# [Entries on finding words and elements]
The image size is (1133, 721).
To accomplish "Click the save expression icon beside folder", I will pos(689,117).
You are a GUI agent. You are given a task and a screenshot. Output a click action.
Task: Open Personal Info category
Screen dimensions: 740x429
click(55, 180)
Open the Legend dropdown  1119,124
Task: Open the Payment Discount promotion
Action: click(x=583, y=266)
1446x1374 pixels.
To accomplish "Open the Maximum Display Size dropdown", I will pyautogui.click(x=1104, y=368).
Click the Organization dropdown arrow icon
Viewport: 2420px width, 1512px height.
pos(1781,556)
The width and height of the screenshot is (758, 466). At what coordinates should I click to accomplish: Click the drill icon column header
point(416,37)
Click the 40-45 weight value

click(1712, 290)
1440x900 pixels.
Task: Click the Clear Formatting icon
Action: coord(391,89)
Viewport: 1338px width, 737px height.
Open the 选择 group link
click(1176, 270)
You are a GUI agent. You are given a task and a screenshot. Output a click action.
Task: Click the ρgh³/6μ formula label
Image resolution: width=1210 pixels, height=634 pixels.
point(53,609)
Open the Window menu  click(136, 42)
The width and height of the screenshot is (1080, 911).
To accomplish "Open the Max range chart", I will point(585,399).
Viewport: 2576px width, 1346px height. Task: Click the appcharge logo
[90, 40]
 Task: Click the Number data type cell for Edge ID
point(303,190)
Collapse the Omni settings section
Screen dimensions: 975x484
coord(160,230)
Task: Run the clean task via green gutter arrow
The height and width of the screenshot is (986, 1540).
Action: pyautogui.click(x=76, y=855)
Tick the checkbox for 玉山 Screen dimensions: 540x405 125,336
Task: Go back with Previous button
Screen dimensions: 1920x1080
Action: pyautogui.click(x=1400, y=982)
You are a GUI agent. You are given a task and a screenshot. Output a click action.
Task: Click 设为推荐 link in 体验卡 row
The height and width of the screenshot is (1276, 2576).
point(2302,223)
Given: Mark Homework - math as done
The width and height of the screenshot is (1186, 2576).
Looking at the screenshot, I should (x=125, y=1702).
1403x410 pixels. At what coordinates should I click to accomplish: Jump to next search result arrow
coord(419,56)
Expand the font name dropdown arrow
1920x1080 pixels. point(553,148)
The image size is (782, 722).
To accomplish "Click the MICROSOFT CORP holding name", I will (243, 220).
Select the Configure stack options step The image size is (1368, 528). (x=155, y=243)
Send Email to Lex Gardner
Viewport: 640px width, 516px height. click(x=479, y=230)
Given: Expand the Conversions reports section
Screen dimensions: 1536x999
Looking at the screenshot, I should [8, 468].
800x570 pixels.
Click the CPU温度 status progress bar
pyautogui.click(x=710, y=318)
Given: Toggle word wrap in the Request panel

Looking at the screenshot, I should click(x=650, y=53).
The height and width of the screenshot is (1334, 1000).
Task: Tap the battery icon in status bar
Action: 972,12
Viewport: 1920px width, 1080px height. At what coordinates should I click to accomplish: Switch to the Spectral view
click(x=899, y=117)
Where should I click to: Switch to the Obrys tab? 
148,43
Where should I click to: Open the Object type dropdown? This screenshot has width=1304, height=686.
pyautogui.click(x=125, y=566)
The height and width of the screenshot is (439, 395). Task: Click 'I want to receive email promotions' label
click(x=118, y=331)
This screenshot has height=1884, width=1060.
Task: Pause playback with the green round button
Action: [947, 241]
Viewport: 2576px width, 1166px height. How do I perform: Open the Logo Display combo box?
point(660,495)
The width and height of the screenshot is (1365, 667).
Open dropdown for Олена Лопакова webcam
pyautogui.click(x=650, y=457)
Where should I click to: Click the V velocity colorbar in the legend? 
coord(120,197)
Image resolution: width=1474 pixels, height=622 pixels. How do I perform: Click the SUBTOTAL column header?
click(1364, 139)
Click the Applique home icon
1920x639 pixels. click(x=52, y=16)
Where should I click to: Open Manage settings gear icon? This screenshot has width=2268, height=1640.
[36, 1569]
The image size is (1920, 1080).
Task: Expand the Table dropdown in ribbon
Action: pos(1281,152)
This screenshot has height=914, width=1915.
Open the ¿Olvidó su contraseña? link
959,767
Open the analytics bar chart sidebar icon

# [Aim]
Repeat verbatim the lines of the records between the line containing "Select the Configure" and the line containing "pyautogui.click(x=710, y=318)", inclusive.

# [Response to this exercise]
Select the Configure stack options step The image size is (1368, 528). (x=155, y=243)
Send Email to Lex Gardner
Viewport: 640px width, 516px height. click(x=479, y=230)
Given: Expand the Conversions reports section
Screen dimensions: 1536x999
Looking at the screenshot, I should [8, 468].
800x570 pixels.
Click the CPU温度 status progress bar
pyautogui.click(x=710, y=318)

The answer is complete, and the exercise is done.